However, Maraimalai Atikal had decided to publish it as a book in
order to refute a claim in the caste journal of the Nattukottai
Chetti community, that the Chetties did not marry among the Vellalas
because they (the Vellalas) were Sudras. In the English preface to
the work, Maraimalai Atikal says that his book
“is written in scrupulously pure Tamil style, setting forth at the
same time views of a revolutionary character in the sphere of social
religious and historical ideas of the Tamil people…In the first
place attention is directed to Vellalas, the civilized agricultural
class of the Tamils, and to their origin, and organization…it is
shown that at a time when all the people except those who lived all
along the equatorial regions were leading the life of hunters or
nomads, these Vellalas attained perfection in the art of
agriculture…and by means of navigation occupied the whole of India.
When the Aryan hordes came from the north-west of Punjab and poured
forth into the interior, it was the ten Vellala kings then ruling in
the north that stopped their advance.”
Maraimalai Atikal goes on to claim that the eighteen Tamil castes
were created by the Vellalas for their service; that they (the
Vellalas) were vegetarians fo the highest moral codes;that Saivism
and the Saiva Siddhantha philosophy nurtured by the Vellalas for
more than 3,500 years were the pre-Aryan religious heritage of the
Tamils; that the classification of Vellalas as Sudras was the result
of an insidious Aryan-Brahmin conspiracy. Maraimalai Atikal was also
defending fellow Vellala Dravidian scholars and their claims against
attacks and veiled criticisms of Brahmin Tamil academics,
M.Srinivasa Aiyangar, a respected Brahmin Tamil scholar who had
worked as an assistant to the superintendent of census for the
Madras Presidency.
Mr.Stuart, had made a devastating attacking on the claims of the
Dravidian school of Tamil historiography, which derived its
authority from the ‘scientific’ philological works of Bishop
Caldwell. He debunked the theory of the Caldwell-Vellala school that
Tamil culture was constituted by the high moral virtues of an
ancient race of peaceful cultivators, on the basis of what he had
studied of the religion and culture of the Tamil country-side, as an
officer of the census, and on the basis of ‘pure’ Tamil works that
had been rediscovered towards the latter part of the 19th century.
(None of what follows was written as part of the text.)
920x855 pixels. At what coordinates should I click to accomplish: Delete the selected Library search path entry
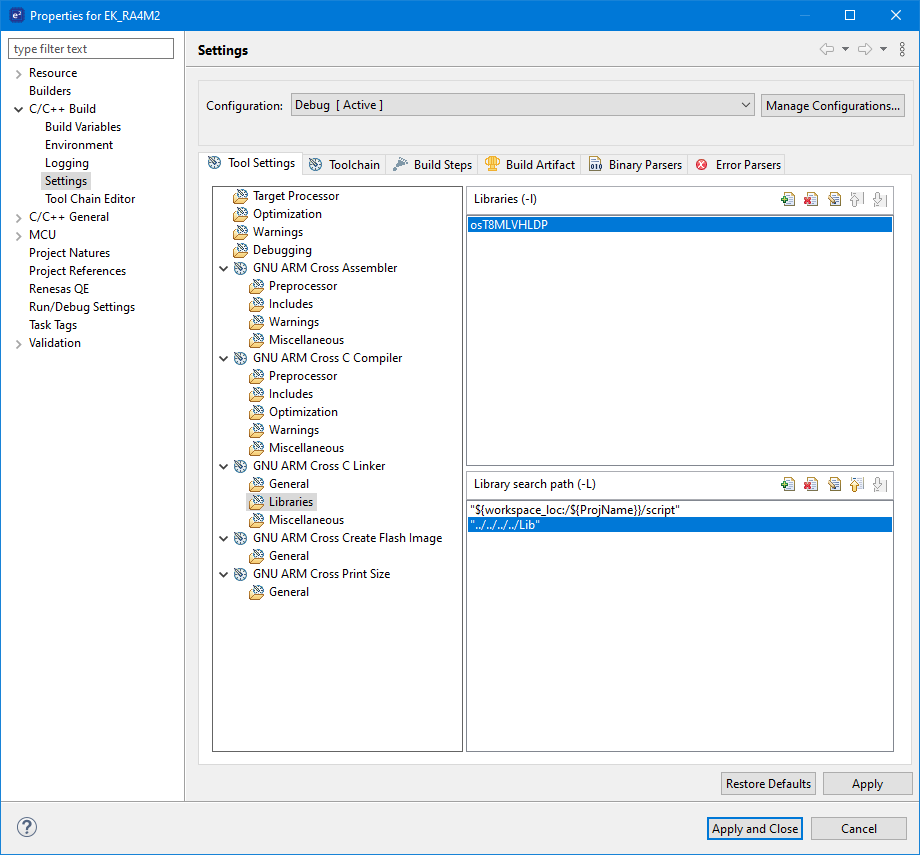click(811, 485)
Srinivasa Aiyangar noted in his ‘Tamil Studies’, “Within the last
fifteen years a new school of Tamil scholars has come into being,
consisting mainly of admirers and castemen of the late lamented
professorand antiquary, Mr.Sunderam Pillai of Trivandrum.” Aiyangar
argued that contrary to the claims of the new school, the Tamils
were a fierce race of martial predators. He wrote,
“Again some of the Tamil districts abound with peculiar tomb stones
called ‘Virakkals’ (hero stones). They were usually set upon graves
of warriors that were slain in battle…The names of the deceased
soldiers and their exploits are found inscribed on the stones which
were decorated with garlands of peacock feathers or some kind of red
flowers. Usually small canopies were put up over them. We give below
a specimen of such an epitaph. A careful study of the Purapporul
Venba Malai will doubtless convince the reader that the ancient
Tamils were, like the Assyrians and the Babylonians, a ferocious
race of hunters and soldiers armed with bows and lances making war
for the mere pleasure of slaying, ravaging and pillaging. Like them
the Tamils believed in evil spirits, astrology, omens and sorcery.
They cared little for death. The following quotations from the above
work will bear testimony to the characteristics of that virile race.
(1) Garlanded with the entrails of the enemies they danced with
lances held in their hands topside down. (2) They set fire to the
fertile villages of their enemies, and (3) plundered their country
and demolished their houses. (4) The devil’s cook distributed the
food boiled with the flesh of the slain, on the hearth of the
crowned heads of fallen kings.
With these compare same passages from
the Assyrian stories of campaigns: ‘I had some of them flapped in my
presence and had the walls hung with their skins. I arranged their
heads like crown…All his villages I destroyed, desolated, burnt; I
made the country desert.’ And yet the early Dravidian are considered
by Dr.Caldwell as the farmers of the best moral codes, and by the
new school of non-Aryan Tamil scholars…”
Aiyangar even claims, “We have said that the Vellalas were pure
Dravidians and that they were a military and dominant tribe. If so
one could naturally ask, ‘How could the ancestors of peaceful
cultivators be a war-like race?” He argues that the etymology of the
root Vel is connected to war and weapons, that it was not uncommon
for cultivating castes to have been martial tribes in former days as
in the case of the Nayar, the Pillai, the Bants, etc. He also cites
an official census of the Tamil population in the Madras Presidency,
which shows that Tamil castes with a claim to traditional marital
status constituted twenty six percent of the total number of Tamils
in the Presidency. (Srinivasa Aiyangar; 1915, pp.40-58)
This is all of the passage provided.